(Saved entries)
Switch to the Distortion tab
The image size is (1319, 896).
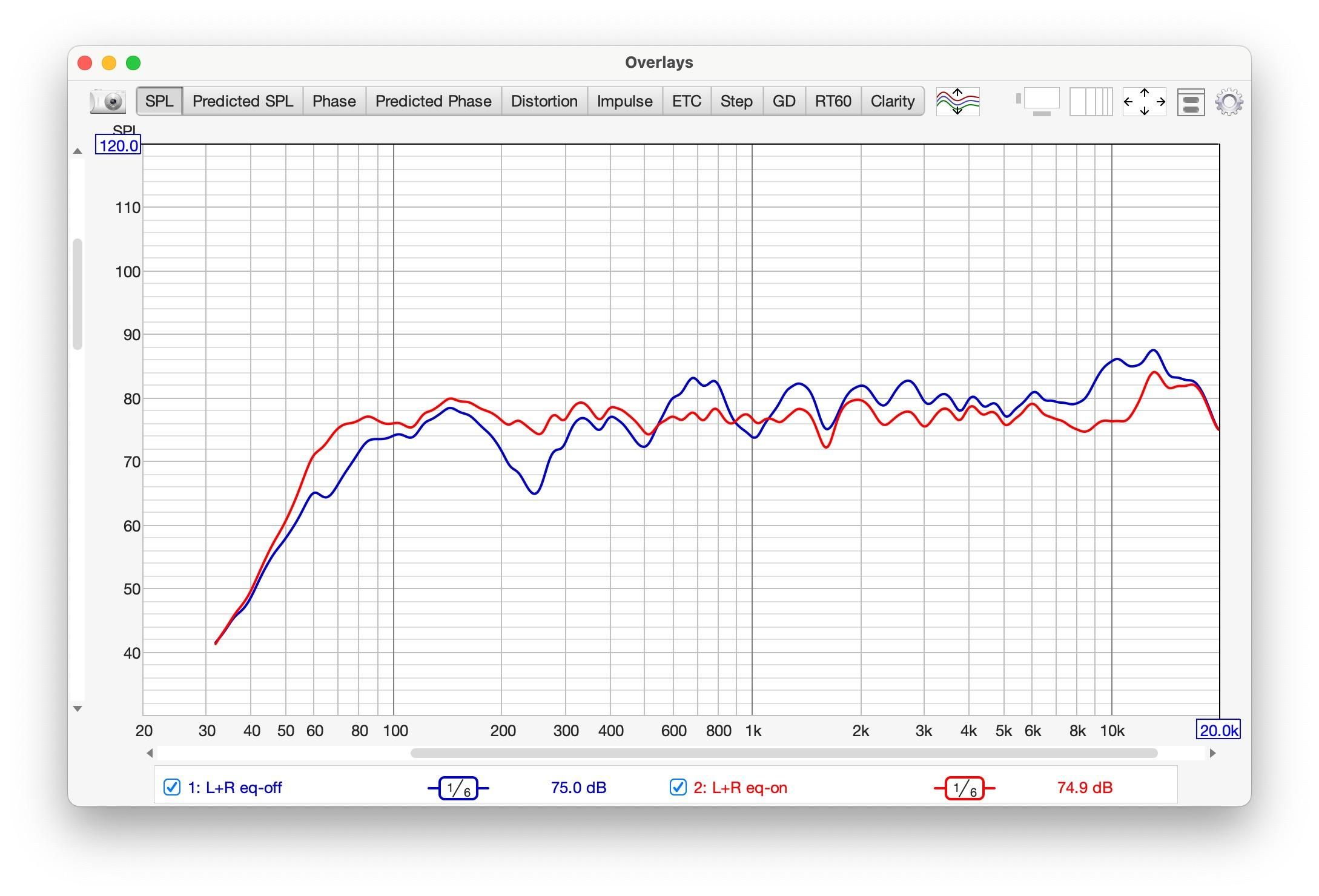click(543, 100)
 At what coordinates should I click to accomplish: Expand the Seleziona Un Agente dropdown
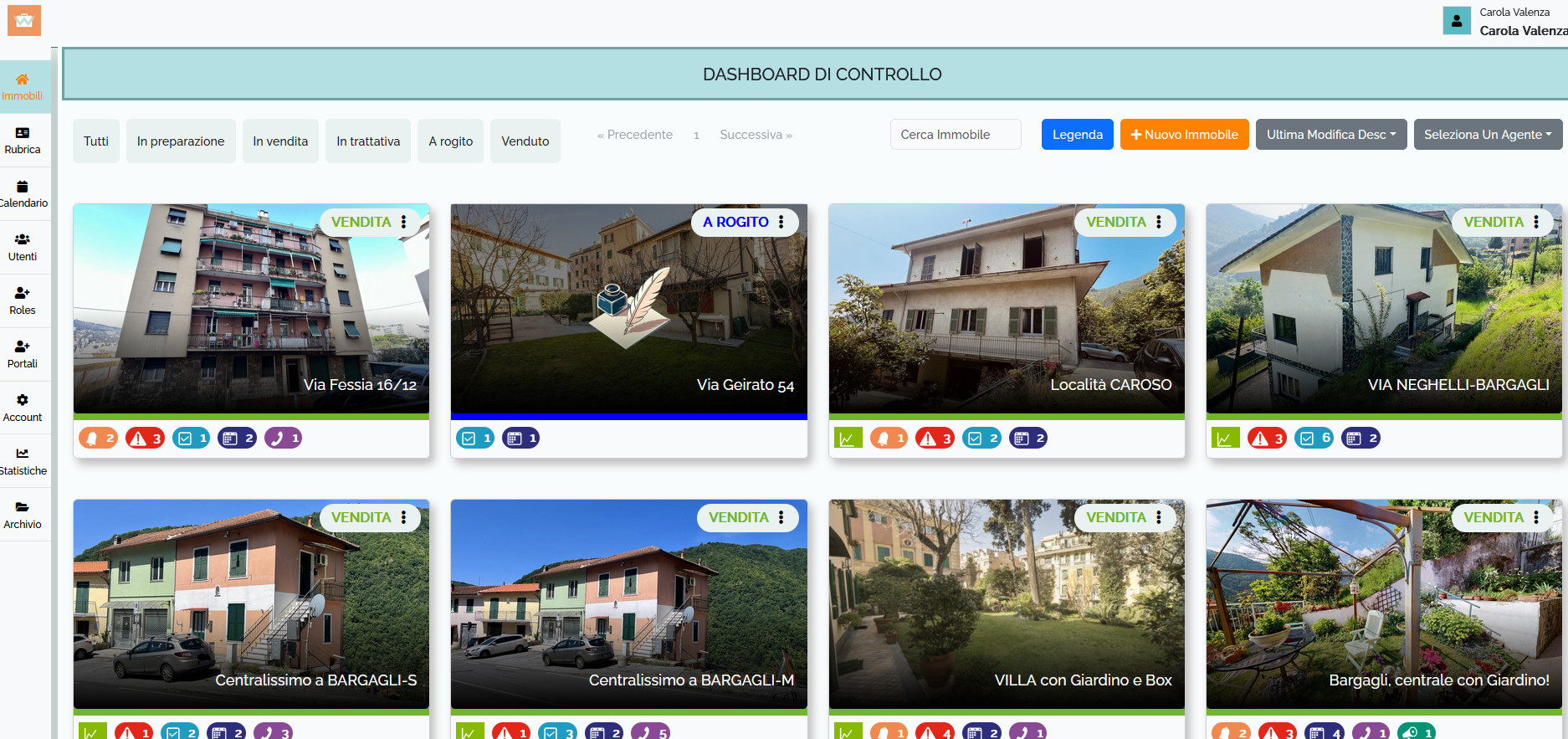tap(1487, 135)
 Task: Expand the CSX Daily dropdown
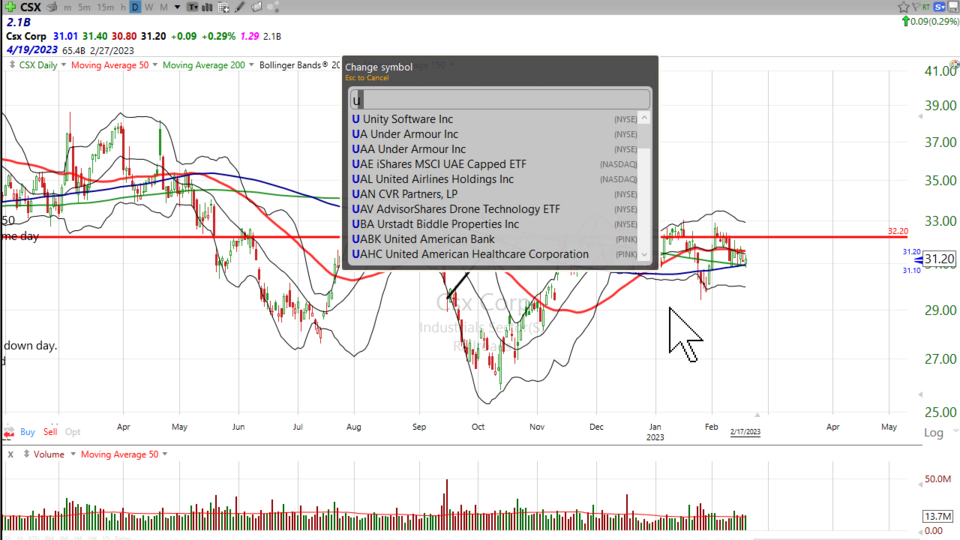(x=40, y=65)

Stated exercise » Locate every line in the material above that contains the word "Expand", and copy each of those lines in full.

Written solution »
 At what coordinates should I click to accomplish: Expand the Seleziona Un Agente dropdown
 Task: Expand the CSX Daily dropdown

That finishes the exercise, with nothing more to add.